**TAREFA**
Retorne, sem qualquer alteração, a parte do texto sobre o judiciário trabalhista em São Paulo que vai de "A Advocacia, data" a "caminhar para diante.".

**TRECHO APRESENTADO**

A alegada razão da resposta da Amatra é a de que o meu artigo teria retratado uma irreal situação de “calamidade pública”. No entanto, reconhece que o judiciário trabalhista em São Paulo faz audiências, promove acordos, produz sentenças mas, não está conseguindo executar suas próprias decisões. Como diz o artigo da Amatra: se o processo não é despachado, é porque faltam magistrados. Se a decisão não é cumprida, é porque faltam funcionários. A nota apresenta o mesmo retrato constante em meu artigo mas, parece ressentir-se do fato de que é um advogado a fazer tal descrição. Nas palavras da Amatra, o cenário chama-se “dureza de nosso dia-a-dia” mas, o mesmo cenário em meu artigo, seria um “engodo”.

A Advocacia, data maxima venia concessa, tem todo o direito de comentar, por exemplo, as deficiências do prédio novo porque sem a participação das nossas entidades não haveria prédio. É certo que o edifício somente chegou a ser inaugurado em virtude dos esforços sobre-humanos da atual Presidente do Tribunal mas, não se pode esquecer de que nós advogados tivemos decisiva atuação para que o governo federal não abandonasse a construção e as nossas entidades intervieram por diversas vezes para ajudar a trazer verbas para ultimar a obra. Da mesma forma, fomos nós advogados que saímos às ruas, em comícios e passeatas quando se propunha a extinção da Justiça do Trabalho. E a Advocacia é que foi desenterrar o projeto de lei de criação de novos cargos, estacionado na CCJ da Câmara e conseguiu fazê-lo caminhar para diante.

**REGISTROS**
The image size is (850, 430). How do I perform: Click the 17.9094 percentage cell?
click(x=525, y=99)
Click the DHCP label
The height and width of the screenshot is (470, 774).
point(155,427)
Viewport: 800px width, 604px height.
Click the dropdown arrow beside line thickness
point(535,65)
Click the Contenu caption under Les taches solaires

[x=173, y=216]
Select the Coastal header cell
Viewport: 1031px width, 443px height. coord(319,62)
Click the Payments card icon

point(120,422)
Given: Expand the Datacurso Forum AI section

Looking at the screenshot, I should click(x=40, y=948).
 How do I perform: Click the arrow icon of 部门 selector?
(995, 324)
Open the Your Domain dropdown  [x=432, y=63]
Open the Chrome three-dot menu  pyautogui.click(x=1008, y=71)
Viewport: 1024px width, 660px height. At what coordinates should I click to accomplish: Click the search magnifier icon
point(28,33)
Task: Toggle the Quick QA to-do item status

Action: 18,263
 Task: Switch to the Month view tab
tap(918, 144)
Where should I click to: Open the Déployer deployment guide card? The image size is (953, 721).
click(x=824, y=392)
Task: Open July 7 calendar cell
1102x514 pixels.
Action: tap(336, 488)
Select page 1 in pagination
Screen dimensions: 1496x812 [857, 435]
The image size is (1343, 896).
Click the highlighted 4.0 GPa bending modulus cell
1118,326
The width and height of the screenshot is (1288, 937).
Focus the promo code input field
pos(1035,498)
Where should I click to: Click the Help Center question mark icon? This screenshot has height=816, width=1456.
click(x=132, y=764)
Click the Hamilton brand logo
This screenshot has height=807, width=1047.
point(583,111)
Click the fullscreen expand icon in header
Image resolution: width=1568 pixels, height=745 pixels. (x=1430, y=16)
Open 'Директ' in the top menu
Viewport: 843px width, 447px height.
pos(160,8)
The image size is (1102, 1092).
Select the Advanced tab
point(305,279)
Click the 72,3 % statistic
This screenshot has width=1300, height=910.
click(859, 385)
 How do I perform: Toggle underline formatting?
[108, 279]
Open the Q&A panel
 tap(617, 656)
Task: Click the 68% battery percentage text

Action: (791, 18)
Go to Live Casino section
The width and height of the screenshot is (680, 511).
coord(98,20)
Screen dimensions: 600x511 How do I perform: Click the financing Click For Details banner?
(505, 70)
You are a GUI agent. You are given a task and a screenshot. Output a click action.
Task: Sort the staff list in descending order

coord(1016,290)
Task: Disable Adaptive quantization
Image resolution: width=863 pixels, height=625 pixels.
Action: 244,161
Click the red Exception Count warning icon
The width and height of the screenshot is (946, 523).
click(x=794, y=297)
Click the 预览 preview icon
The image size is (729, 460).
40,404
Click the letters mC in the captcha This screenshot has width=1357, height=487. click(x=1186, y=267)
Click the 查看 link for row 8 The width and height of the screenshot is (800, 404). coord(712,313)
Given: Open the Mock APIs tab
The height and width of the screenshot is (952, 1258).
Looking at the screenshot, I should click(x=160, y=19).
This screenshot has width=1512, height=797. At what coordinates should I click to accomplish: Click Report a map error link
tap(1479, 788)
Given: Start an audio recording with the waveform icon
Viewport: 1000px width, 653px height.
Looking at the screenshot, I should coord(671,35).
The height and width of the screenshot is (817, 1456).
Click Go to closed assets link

**RESULTADO COMPLETO**
A Advocacia, data maxima venia concessa, tem todo o direito de comentar, por exemplo, as deficiências do prédio novo porque sem a participação das nossas entidades não haveria prédio. É certo que o edifício somente chegou a ser inaugurado em virtude dos esforços sobre-humanos da atual Presidente do Tribunal mas, não se pode esquecer de que nós advogados tivemos decisiva atuação para que o governo federal não abandonasse a construção e as nossas entidades intervieram por diversas vezes para ajudar a trazer verbas para ultimar a obra. Da mesma forma, fomos nós advogados que saímos às ruas, em comícios e passeatas quando se propunha a extinção da Justiça do Trabalho. E a Advocacia é que foi desenterrar o projeto de lei de criação de novos cargos, estacionado na CCJ da Câmara e conseguiu fazê-lo caminhar para diante.